● WHAT TO WORK ON
An exact copy of all entries is the expected answer.

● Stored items
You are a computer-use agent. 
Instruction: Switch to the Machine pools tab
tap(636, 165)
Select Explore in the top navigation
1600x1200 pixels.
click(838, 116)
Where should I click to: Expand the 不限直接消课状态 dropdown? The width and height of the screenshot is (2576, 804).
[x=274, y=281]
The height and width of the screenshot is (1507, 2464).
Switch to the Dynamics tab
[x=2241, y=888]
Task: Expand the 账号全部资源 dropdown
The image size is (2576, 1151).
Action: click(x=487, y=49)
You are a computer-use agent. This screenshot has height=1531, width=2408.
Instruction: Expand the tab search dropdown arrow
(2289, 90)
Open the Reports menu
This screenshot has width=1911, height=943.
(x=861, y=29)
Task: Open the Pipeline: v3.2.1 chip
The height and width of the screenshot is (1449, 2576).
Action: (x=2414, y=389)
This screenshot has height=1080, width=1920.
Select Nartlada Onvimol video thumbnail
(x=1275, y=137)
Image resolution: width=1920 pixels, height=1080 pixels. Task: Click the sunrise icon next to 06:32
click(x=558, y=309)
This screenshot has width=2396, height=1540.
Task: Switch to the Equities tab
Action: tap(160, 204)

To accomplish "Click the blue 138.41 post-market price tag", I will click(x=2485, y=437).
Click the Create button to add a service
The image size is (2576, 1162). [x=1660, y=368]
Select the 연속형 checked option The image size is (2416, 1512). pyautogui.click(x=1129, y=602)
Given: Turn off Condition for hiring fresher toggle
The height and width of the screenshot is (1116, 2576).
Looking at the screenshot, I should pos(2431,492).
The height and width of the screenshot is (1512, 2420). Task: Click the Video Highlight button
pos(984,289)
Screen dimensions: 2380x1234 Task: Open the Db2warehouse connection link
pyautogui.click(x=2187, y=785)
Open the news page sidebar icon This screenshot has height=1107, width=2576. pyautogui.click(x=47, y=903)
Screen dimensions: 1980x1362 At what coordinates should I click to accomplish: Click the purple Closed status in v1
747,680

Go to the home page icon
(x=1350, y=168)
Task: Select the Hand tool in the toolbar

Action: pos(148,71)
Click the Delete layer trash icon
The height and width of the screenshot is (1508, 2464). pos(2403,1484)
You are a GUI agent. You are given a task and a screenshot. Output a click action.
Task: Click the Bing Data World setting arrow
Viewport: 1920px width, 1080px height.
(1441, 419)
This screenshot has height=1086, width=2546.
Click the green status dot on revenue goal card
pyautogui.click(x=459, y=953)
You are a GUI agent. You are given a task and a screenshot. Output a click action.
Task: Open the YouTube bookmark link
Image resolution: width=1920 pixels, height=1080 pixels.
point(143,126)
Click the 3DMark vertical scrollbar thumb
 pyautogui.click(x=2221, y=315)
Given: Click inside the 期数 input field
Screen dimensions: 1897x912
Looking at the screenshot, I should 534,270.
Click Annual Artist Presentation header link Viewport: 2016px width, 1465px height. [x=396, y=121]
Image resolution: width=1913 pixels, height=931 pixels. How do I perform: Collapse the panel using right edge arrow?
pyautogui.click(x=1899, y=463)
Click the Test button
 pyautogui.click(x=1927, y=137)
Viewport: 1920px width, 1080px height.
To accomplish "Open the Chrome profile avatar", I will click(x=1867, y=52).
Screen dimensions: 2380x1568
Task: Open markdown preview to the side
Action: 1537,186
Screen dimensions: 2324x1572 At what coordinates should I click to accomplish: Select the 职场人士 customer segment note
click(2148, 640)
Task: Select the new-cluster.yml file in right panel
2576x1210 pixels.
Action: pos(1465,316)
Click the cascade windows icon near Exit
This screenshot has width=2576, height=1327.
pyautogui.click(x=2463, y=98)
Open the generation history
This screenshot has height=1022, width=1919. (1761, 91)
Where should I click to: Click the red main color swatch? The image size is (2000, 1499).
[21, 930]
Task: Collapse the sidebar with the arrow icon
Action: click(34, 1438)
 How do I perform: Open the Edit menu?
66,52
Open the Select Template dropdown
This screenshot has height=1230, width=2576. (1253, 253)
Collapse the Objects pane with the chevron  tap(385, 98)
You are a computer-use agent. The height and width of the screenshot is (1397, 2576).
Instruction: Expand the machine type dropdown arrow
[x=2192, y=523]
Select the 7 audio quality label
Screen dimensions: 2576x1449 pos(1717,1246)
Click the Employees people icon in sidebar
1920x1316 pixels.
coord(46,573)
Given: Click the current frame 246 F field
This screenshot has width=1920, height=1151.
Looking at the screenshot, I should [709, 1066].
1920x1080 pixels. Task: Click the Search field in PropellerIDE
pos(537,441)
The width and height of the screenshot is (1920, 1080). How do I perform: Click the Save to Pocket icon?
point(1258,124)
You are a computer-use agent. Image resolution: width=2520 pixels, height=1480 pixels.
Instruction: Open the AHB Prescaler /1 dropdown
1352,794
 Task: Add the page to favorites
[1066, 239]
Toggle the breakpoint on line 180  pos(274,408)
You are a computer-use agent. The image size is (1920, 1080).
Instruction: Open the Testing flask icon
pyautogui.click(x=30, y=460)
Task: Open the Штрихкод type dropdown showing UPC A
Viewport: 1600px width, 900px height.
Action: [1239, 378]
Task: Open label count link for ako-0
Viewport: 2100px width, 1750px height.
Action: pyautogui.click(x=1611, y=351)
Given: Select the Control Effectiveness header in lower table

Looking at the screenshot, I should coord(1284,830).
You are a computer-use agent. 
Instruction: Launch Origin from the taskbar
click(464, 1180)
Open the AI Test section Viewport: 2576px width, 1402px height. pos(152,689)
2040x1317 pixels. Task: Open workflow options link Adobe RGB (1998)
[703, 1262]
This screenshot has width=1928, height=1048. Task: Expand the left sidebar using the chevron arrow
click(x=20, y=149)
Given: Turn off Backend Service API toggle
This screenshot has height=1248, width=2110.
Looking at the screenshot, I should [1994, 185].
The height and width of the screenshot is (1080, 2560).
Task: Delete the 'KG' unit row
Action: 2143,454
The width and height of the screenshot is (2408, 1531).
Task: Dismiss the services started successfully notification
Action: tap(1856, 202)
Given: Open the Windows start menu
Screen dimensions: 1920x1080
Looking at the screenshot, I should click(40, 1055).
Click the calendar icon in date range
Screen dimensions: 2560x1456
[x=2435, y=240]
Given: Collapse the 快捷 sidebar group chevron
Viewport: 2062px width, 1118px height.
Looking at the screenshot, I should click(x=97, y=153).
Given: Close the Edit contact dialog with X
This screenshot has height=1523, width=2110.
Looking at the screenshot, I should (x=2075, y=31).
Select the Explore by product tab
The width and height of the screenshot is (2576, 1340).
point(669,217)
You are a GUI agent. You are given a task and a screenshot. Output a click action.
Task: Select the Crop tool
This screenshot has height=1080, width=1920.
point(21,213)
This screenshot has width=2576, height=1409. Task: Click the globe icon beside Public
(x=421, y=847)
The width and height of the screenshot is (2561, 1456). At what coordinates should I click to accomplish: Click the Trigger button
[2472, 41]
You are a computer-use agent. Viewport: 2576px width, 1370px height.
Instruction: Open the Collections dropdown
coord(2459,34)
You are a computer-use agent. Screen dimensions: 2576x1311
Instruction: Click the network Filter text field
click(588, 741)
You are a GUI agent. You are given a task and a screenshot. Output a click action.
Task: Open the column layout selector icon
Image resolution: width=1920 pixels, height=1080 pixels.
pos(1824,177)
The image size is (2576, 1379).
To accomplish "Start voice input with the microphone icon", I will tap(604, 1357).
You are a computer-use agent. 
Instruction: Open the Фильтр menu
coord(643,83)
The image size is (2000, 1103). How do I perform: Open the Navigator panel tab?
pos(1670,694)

● RESPONSE BOX
You are a computer-use agent. 
Instruction: Switch to the Machine pools tab
tap(636, 165)
Select Explore in the top navigation
1600x1200 pixels.
click(838, 116)
Where should I click to: Expand the 不限直接消课状态 dropdown? The width and height of the screenshot is (2576, 804).
[x=274, y=281]
The height and width of the screenshot is (1507, 2464).
Switch to the Dynamics tab
[x=2241, y=888]
Task: Expand the 账号全部资源 dropdown
The image size is (2576, 1151).
Action: click(x=487, y=49)
You are a computer-use agent. This screenshot has height=1531, width=2408.
Instruction: Expand the tab search dropdown arrow
(2289, 90)
Open the Reports menu
This screenshot has width=1911, height=943.
(x=861, y=29)
Task: Open the Pipeline: v3.2.1 chip
The height and width of the screenshot is (1449, 2576).
Action: (x=2414, y=389)
This screenshot has height=1080, width=1920.
Select Nartlada Onvimol video thumbnail
(x=1275, y=137)
Image resolution: width=1920 pixels, height=1080 pixels. Task: Click the sunrise icon next to 06:32
click(x=558, y=309)
This screenshot has width=2396, height=1540.
Task: Switch to the Equities tab
Action: tap(160, 204)

To accomplish "Click the blue 138.41 post-market price tag", I will click(x=2485, y=437).
Click the Create button to add a service
The image size is (2576, 1162). [x=1660, y=368]
Select the 연속형 checked option The image size is (2416, 1512). pyautogui.click(x=1129, y=602)
Given: Turn off Condition for hiring fresher toggle
The height and width of the screenshot is (1116, 2576).
Looking at the screenshot, I should pos(2431,492).
The height and width of the screenshot is (1512, 2420). Task: Click the Video Highlight button
pos(984,289)
Screen dimensions: 2380x1234 Task: Open the Db2warehouse connection link
pyautogui.click(x=2187, y=785)
Open the news page sidebar icon This screenshot has height=1107, width=2576. pyautogui.click(x=47, y=903)
Screen dimensions: 1980x1362 At what coordinates should I click to accomplish: Click the purple Closed status in v1
747,680

Go to the home page icon
(x=1350, y=168)
Task: Select the Hand tool in the toolbar

Action: pos(148,71)
Click the Delete layer trash icon
The height and width of the screenshot is (1508, 2464). pos(2403,1484)
You are a GUI agent. You are given a task and a screenshot. Output a click action.
Task: Click the Bing Data World setting arrow
Viewport: 1920px width, 1080px height.
(1441, 419)
This screenshot has height=1086, width=2546.
Click the green status dot on revenue goal card
pyautogui.click(x=459, y=953)
You are a GUI agent. You are given a task and a screenshot. Output a click action.
Task: Open the YouTube bookmark link
Image resolution: width=1920 pixels, height=1080 pixels.
point(143,126)
Click the 3DMark vertical scrollbar thumb
 pyautogui.click(x=2221, y=315)
Given: Click inside the 期数 input field
Screen dimensions: 1897x912
Looking at the screenshot, I should 534,270.
Click Annual Artist Presentation header link Viewport: 2016px width, 1465px height. [x=396, y=121]
Image resolution: width=1913 pixels, height=931 pixels. How do I perform: Collapse the panel using right edge arrow?
pyautogui.click(x=1899, y=463)
Click the Test button
 pyautogui.click(x=1927, y=137)
Viewport: 1920px width, 1080px height.
To accomplish "Open the Chrome profile avatar", I will click(x=1867, y=52).
Screen dimensions: 2380x1568
Task: Open markdown preview to the side
Action: 1537,186
Screen dimensions: 2324x1572 At what coordinates should I click to accomplish: Select the 职场人士 customer segment note
click(2148, 640)
Task: Select the new-cluster.yml file in right panel
2576x1210 pixels.
Action: pos(1465,316)
Click the cascade windows icon near Exit
This screenshot has width=2576, height=1327.
pyautogui.click(x=2463, y=98)
Open the generation history
This screenshot has height=1022, width=1919. (1761, 91)
Where should I click to: Click the red main color swatch? The image size is (2000, 1499).
[21, 930]
Task: Collapse the sidebar with the arrow icon
Action: click(34, 1438)
 How do I perform: Open the Edit menu?
66,52
Open the Select Template dropdown
This screenshot has height=1230, width=2576. (1253, 253)
Collapse the Objects pane with the chevron  tap(385, 98)
You are a computer-use agent. The height and width of the screenshot is (1397, 2576).
Instruction: Expand the machine type dropdown arrow
[x=2192, y=523]
Select the 7 audio quality label
Screen dimensions: 2576x1449 pos(1717,1246)
Click the Employees people icon in sidebar
1920x1316 pixels.
coord(46,573)
Given: Click the current frame 246 F field
This screenshot has width=1920, height=1151.
Looking at the screenshot, I should [709, 1066].
1920x1080 pixels. Task: Click the Search field in PropellerIDE
pos(537,441)
The width and height of the screenshot is (1920, 1080). How do I perform: Click the Save to Pocket icon?
point(1258,124)
You are a computer-use agent. Image resolution: width=2520 pixels, height=1480 pixels.
Instruction: Open the AHB Prescaler /1 dropdown
1352,794
 Task: Add the page to favorites
[1066, 239]
Toggle the breakpoint on line 180  pos(274,408)
You are a computer-use agent. The image size is (1920, 1080).
Instruction: Open the Testing flask icon
pyautogui.click(x=30, y=460)
Task: Open the Штрихкод type dropdown showing UPC A
Viewport: 1600px width, 900px height.
Action: [1239, 378]
Task: Open label count link for ako-0
Viewport: 2100px width, 1750px height.
Action: pyautogui.click(x=1611, y=351)
Given: Select the Control Effectiveness header in lower table

Looking at the screenshot, I should coord(1284,830).
You are a computer-use agent. 
Instruction: Launch Origin from the taskbar
click(464, 1180)
Open the AI Test section Viewport: 2576px width, 1402px height. pos(152,689)
2040x1317 pixels. Task: Open workflow options link Adobe RGB (1998)
[703, 1262]
This screenshot has width=1928, height=1048. Task: Expand the left sidebar using the chevron arrow
click(x=20, y=149)
Given: Turn off Backend Service API toggle
This screenshot has height=1248, width=2110.
Looking at the screenshot, I should [1994, 185].
The height and width of the screenshot is (1080, 2560).
Task: Delete the 'KG' unit row
Action: 2143,454
The width and height of the screenshot is (2408, 1531).
Task: Dismiss the services started successfully notification
Action: tap(1856, 202)
Given: Open the Windows start menu
Screen dimensions: 1920x1080
Looking at the screenshot, I should click(40, 1055).
Click the calendar icon in date range
Screen dimensions: 2560x1456
[x=2435, y=240]
Given: Collapse the 快捷 sidebar group chevron
Viewport: 2062px width, 1118px height.
Looking at the screenshot, I should click(x=97, y=153).
Given: Close the Edit contact dialog with X
This screenshot has height=1523, width=2110.
Looking at the screenshot, I should (x=2075, y=31).
Select the Explore by product tab
The width and height of the screenshot is (2576, 1340).
point(669,217)
You are a GUI agent. You are given a task and a screenshot. Output a click action.
Task: Select the Crop tool
This screenshot has height=1080, width=1920.
point(21,213)
This screenshot has width=2576, height=1409. Task: Click the globe icon beside Public
(x=421, y=847)
The width and height of the screenshot is (2561, 1456). At what coordinates should I click to accomplish: Click the Trigger button
[2472, 41]
You are a computer-use agent. Viewport: 2576px width, 1370px height.
Instruction: Open the Collections dropdown
coord(2459,34)
You are a computer-use agent. Screen dimensions: 2576x1311
Instruction: Click the network Filter text field
click(588, 741)
You are a GUI agent. You are given a task and a screenshot. Output a click action.
Task: Open the column layout selector icon
Image resolution: width=1920 pixels, height=1080 pixels.
pos(1824,177)
The image size is (2576, 1379).
To accomplish "Start voice input with the microphone icon", I will tap(604, 1357).
You are a computer-use agent. 
Instruction: Open the Фильтр menu
coord(643,83)
The image size is (2000, 1103). How do I perform: Open the Navigator panel tab?
pos(1670,694)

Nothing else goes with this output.